Now that we know, on the most basic level, that our bond portfolio helps returns, is there a best sector to be in?

Category returns test: How did Morningstar® maturity categories do?

Of course, you can’t invest directly in benchmarks. To explore whether a more diversified approach would produce higher returns, I used the Morningstar short, intermediate, and long categories. I also added spread categories: multisector, high-yield, and bank loans. This approach introduced credit risk and manager ability, although manager ability was somewhat muted by using the entire category.

As you can see in the chart below, short again outperformed long during the inversion, at 24 percent. Long was the best performer overall for the term sectors. Short and intermediate returned 22 percent and 23 percent, respectively.

Category returns before, during, and after inversion
yield curve

Spread sectors fared differently. Multisector—with its flexibility in terms of duration and asset allocation that would benefit in different yield environments—was consistently among the top performers. It returned 5 percent more than any other category during the 36-month campaign. Despite its typical quarterly resets and low duration, the bank loan category couldn’t capitalize on higher front-end rates. It produced the lowest return among the six categories tested.

Quality outperformed. One main takeaway from this test, however, is that all three quality holdings—short, intermediate, and long—performed nearly as well as high-yield and far better than bank loans with less volatility. This was another indication that, in fixed income investing, interest rate sensitivity (measured as duration) isn’t the only major risk. We also need to be cognizant of credit risk. Because inversions precede recessions—in which lower-quality credit sectors typically struggle—the introduction of a negative 10–2 spread can be a signal to move up in quality along a fixed income portfolio.

What have we learned?

Should we shorten up duration and load up on unconstrained funds in the face of an inverted yield curve? To judge the effect of curve positioning, I cherry-picked the best- and worst-possible performers in the fund category test to determine what the difference in return would be. What is the difference between being exactly right and exactly wrong?

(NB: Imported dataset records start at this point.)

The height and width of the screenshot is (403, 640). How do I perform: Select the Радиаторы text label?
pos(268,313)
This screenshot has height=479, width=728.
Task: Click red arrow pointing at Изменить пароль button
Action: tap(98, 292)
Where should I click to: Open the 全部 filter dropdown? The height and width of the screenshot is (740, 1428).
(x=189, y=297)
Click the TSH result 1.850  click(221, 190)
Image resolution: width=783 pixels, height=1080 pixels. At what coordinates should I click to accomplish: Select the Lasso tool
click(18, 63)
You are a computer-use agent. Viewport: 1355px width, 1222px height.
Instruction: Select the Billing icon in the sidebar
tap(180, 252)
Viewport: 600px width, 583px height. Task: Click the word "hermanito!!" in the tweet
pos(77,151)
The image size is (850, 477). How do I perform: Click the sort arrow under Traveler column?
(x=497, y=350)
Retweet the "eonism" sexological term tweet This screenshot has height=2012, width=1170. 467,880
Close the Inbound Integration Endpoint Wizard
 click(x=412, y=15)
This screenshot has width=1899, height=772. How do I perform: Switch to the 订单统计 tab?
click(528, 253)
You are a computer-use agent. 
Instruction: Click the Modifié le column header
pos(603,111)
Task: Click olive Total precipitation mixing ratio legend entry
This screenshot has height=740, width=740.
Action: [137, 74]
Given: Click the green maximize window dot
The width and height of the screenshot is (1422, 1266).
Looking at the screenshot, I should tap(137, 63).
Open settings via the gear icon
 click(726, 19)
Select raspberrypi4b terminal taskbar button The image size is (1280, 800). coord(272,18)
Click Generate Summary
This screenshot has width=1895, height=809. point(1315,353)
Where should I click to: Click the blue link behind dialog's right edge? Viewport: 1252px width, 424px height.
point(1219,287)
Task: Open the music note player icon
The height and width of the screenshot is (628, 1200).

If choosing correctly, an investor would hold long-term funds when the spread is tightening, short-term funds during an inversion, and long-term funds once the curve started to steepen again (i.e., after a positive-sloping curve had been reestablished). The successful investor’s return would be 25 percent over three years. If choosing incorrectly, the return would be 20 percent. If bought and held, all three maturity-based categories would be less than 3 percent away from the “perfect allocation.” There’s little point in trying to time the market.

Balance and diversity are key

The shape of the yield curve is something we need to be aware of. But during an inversion, even the worst curve positioning yields a positive return and isn’t as detrimental a component in fixed income investing as we have been led to believe. As always, it’s important to be a balanced and diversified investor. And this time around, it won’t be any different.